Nunca fui grande adepto de amêndoas da Páscoa, nas suas mais
variadas encarnações, mas hoje comi três, daquelas que são envoltas em
chocolate e canela. Talvez isso me parecesse um sinal de normalidade, talvez
não tivesse mais nada para fazer, talvez não tivesse qualquer razão. Nunca me
canso de louvar aqueles que têm sempre claras as suas motivações e distintos os
objectivos. Algures, num qualquer apeadeiro da minha existência, entrei em
conflito com a clareza e a distinção. Desconfio sempre dos meus motivos e há
muito que perdi o norte aos meus objectivos. Talvez os tenha vendido para serem
traficados numa qualquer feira da ladra. Tenho pena de quem os tenha comprado.

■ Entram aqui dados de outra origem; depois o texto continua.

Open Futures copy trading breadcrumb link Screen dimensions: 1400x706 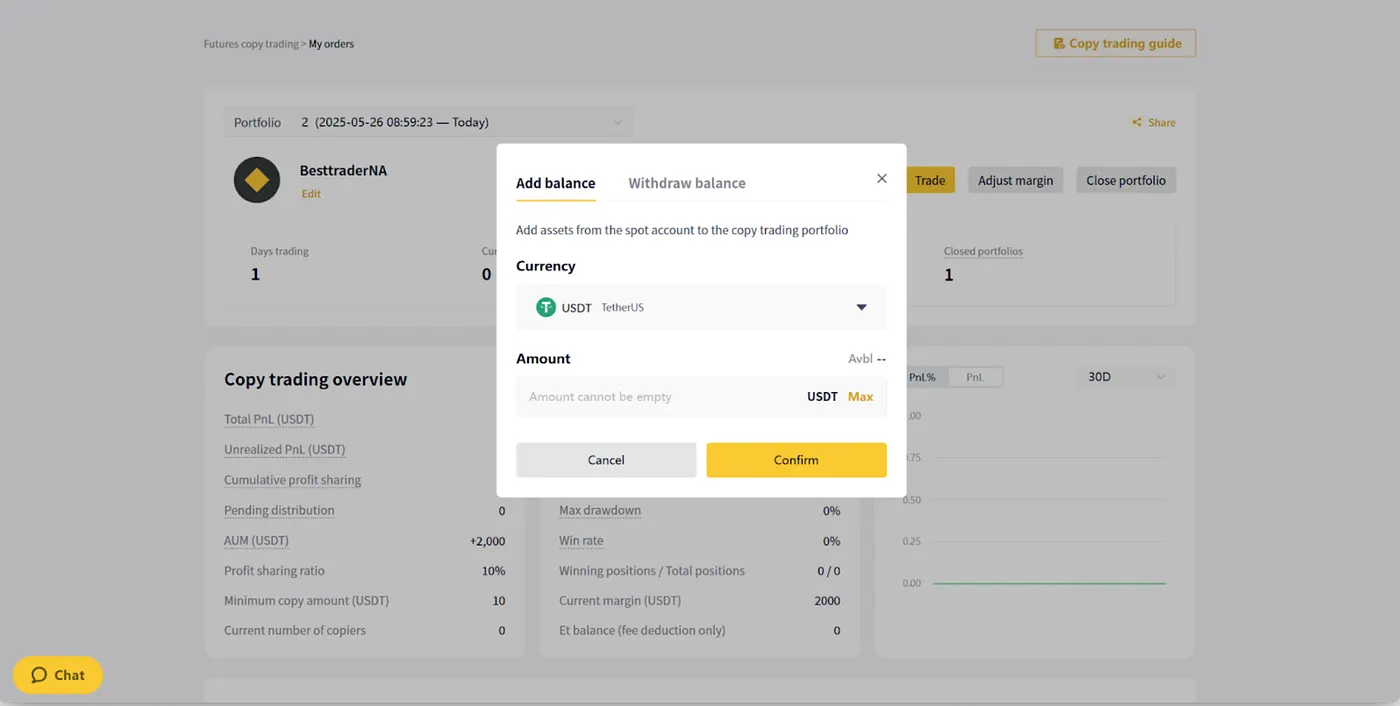click(x=251, y=44)
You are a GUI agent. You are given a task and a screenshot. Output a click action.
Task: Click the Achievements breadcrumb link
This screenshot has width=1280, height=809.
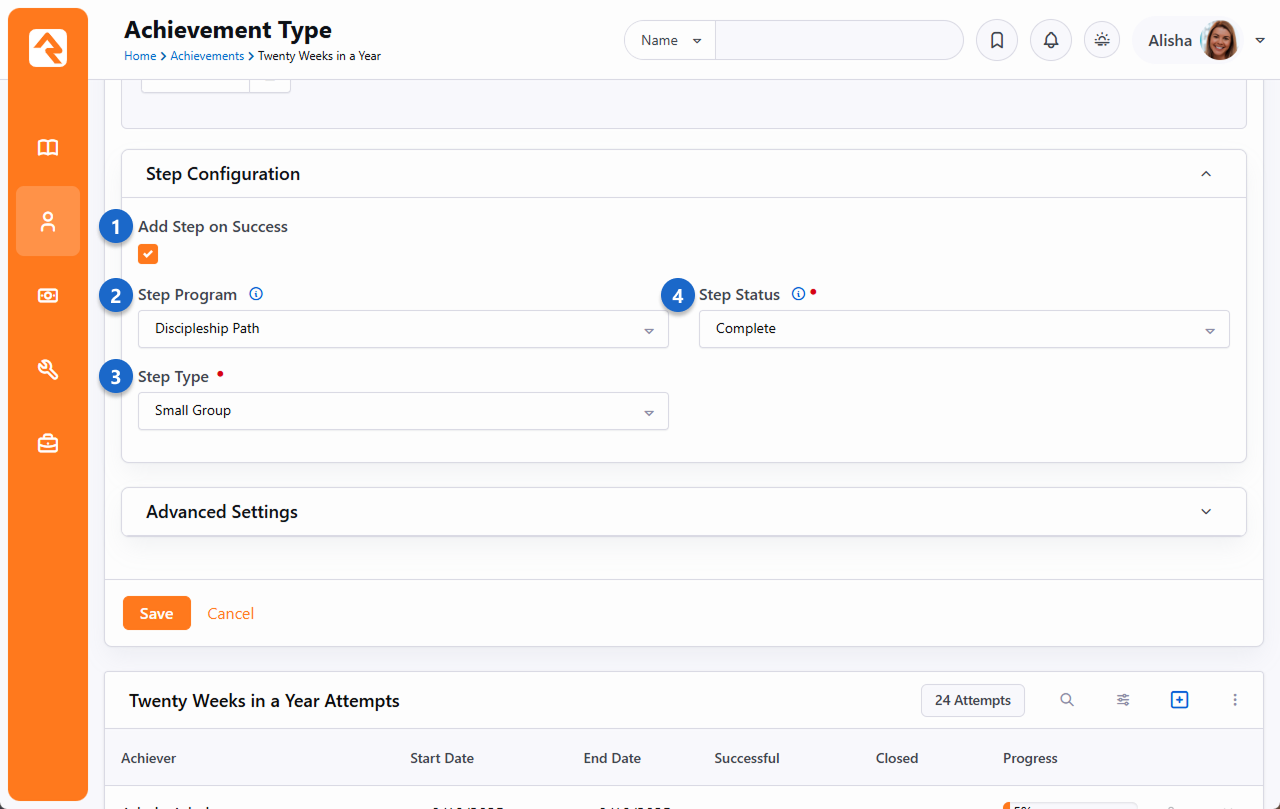coord(207,57)
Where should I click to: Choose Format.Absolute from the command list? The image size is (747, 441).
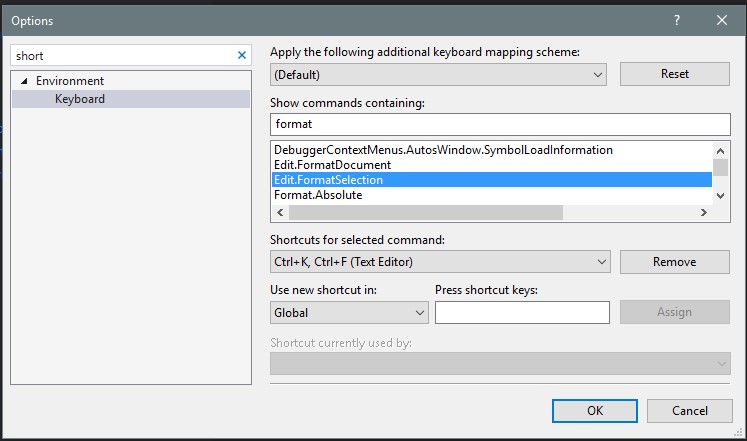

Na televisão vejo que é Domingo de Ramos e que o Papa celebra a missa numa catedral
vazia. Não tenho nenhuma interpretação para o acontecimento, apenas uma
descrição factual. Hoje o almoçou imitou os almoços dos domingos
pré-pandémicos, e nessa imitação vejo já um símbolo e não um mero facto. O que
se nos pede é talento para a mimese, o aportuguesamento da palavra causa-me um
leve arrepio, um exercício contínuo de ficcionalização. O dia segue o dress code do Inverno. Farda cinzenta e
aguaceiros persistentes, para afastar incautos, essa gente que deambula por aí
como sonâmbulos em busca de um sonho. Na minha secretária estão duas obras
cinematográficas de grande fôlego, O
Decálogo, de Krysztof Kieslowski, e Berlin
Alexanderplataz, de Rainer Werner Fassbinder. Não consigo decidir-me por
qual hei-de começar. Protelo a decisão. Talvez mais logo chegue a um acordo comigo
mesmo ou então faço exactamente o contrário do que decidir. Antes de almoço
contemplei o friso das orquídeas. Trinta por cento estão renitentes em florir. Nem
mesmo no reino vegetal há unanimidade, constato. Hoje é domingo, dia 5 de
Abril. O vento estremece as persianas e na rua uma chuva fina e acidulada fustiga
a cidade. A palavra plumitivo atravessou-me a consciência, mas não sei o que
fazer agora com ela. Talvez amanhã lhe dê algum uso ou não.
Amêndoas de chocolate com canela?! Adoro, talvez das que mais goste mesmo. Mas onde arranjou tal maravilha? Levam a casa?
ResponderEliminar~CC~
Também são das que mais gosto. Já tinham sido compradas antes do enclausuramento.